One of the earliest,
Chen's Entity Relationship Model, offers a set of shapes and lines
which, much like musical notation, deliver a wealth of
information with sparse economy of drawing. Entity
Relationship modeling was readily adopted outside
academia, introducing the concepts of data modeling to a
generation of information professionals.
Chen's ER spawned a number of variations and improvements, some of which have been embodied in computer assisted software engineering (CASE) products employing ER methodology, e.g., CSA's Silverrun.

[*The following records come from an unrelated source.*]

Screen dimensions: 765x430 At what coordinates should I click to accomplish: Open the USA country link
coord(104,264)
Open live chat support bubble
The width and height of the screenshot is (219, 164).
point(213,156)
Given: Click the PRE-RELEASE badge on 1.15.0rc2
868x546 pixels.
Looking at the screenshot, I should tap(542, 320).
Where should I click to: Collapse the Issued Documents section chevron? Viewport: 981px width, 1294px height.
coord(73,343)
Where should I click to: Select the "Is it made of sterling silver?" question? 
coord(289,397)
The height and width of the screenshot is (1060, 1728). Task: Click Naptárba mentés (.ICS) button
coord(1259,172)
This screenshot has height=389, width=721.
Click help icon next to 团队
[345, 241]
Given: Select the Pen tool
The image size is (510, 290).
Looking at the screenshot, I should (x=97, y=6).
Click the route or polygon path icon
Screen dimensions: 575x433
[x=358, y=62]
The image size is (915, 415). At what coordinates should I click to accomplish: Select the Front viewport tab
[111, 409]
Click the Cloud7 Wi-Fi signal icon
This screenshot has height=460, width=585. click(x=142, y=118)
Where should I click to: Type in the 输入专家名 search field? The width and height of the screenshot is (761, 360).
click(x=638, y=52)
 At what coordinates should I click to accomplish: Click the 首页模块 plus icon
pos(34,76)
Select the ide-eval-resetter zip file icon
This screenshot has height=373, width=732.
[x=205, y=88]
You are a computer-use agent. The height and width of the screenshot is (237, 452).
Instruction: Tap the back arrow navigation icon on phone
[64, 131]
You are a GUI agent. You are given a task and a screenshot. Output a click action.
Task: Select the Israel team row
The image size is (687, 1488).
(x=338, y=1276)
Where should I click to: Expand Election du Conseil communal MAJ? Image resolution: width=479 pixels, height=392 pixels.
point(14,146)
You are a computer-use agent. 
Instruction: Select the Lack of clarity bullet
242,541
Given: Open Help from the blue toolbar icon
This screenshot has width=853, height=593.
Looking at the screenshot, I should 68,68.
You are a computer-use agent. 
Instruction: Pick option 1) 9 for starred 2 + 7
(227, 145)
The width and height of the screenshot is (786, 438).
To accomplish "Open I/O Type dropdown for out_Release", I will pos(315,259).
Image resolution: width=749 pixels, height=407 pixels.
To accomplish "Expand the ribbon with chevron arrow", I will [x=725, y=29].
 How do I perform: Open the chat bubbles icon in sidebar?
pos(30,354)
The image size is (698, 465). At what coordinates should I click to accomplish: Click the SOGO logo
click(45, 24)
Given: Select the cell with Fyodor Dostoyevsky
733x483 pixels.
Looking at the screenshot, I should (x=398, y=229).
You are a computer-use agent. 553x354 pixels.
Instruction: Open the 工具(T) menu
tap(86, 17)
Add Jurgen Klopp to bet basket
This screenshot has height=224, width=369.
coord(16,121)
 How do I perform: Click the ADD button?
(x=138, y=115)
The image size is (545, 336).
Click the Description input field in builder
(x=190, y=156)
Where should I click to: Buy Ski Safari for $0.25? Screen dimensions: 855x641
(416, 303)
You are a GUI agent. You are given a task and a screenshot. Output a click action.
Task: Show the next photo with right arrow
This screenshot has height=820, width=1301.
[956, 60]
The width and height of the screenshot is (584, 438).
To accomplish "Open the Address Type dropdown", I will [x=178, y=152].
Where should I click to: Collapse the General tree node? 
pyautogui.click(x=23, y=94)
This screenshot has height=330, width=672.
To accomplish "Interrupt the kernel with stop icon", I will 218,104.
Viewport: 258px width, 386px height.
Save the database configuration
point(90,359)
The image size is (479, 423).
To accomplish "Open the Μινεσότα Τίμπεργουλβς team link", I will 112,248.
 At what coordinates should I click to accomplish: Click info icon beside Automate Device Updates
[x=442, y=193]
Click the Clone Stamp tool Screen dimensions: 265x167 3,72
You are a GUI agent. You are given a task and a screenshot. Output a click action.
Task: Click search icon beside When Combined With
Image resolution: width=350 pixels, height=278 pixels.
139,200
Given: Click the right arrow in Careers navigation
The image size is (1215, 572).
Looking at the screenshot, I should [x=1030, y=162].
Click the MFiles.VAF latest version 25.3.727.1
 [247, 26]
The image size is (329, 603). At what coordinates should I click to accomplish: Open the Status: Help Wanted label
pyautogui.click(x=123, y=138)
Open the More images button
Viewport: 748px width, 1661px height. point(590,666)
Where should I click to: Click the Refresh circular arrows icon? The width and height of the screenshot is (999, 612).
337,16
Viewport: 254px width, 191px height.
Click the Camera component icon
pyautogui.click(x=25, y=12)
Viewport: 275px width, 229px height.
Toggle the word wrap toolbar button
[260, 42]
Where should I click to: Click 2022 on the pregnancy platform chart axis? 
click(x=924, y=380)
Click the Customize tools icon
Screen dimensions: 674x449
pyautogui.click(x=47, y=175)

Barker90 (p. 5-1) defines an entity as "... a thing or object of significance, whether real or imagined, about which information needs to be known or held." Martin90 (vol. II, p. 219) agrees that an entity "is something about which we store data." Chen's original E-R technique made a firm (if not clear) distinction between entities, as defined above, and relationships between them. To cope with inevitable complexities, Chen allowed relationships to have attributes of their own, making them look a lot like entities and giving rise to heated debate over just what is an entity versus a relationship.
Given the lack of clarity in definitions, it is not surprising that Codd90 (p. 477) says "The major problem with the entity-relationship approach is that one person's entity is another person's relationship."Date95 (p.363) agrees , saying "[the ER approach] is seriously flawed because the very same object can quite legitimately be regarded as an entity by some users and a relationship by others." Thus Codd90 (p. 9) says emphatically that "... precisely the same structure is adopted for entities as for relationships between entities." Date95 (p.362) puts this in perspective with "[the ER approach] is essentially just a thin layer on top of the basic relational model."
 James Martin's Information
Engineering, laid out in Martin90, is a streamlined refinement on the
ER theme which discards the arbitrary notion of
the complex "relationship" with an
arity (i.e., the number of entities related) of
two, three, four, or even more. Martin models
them as simply associated entities. Thus every
relationship in IE is binary, involving two
entities (or possibly only one if reflexive).
Martin also simplified the graphic notation in
his diagram style. IE has become the basis for a
number of CASE products, including Powersoft's PowerDesigner and several others.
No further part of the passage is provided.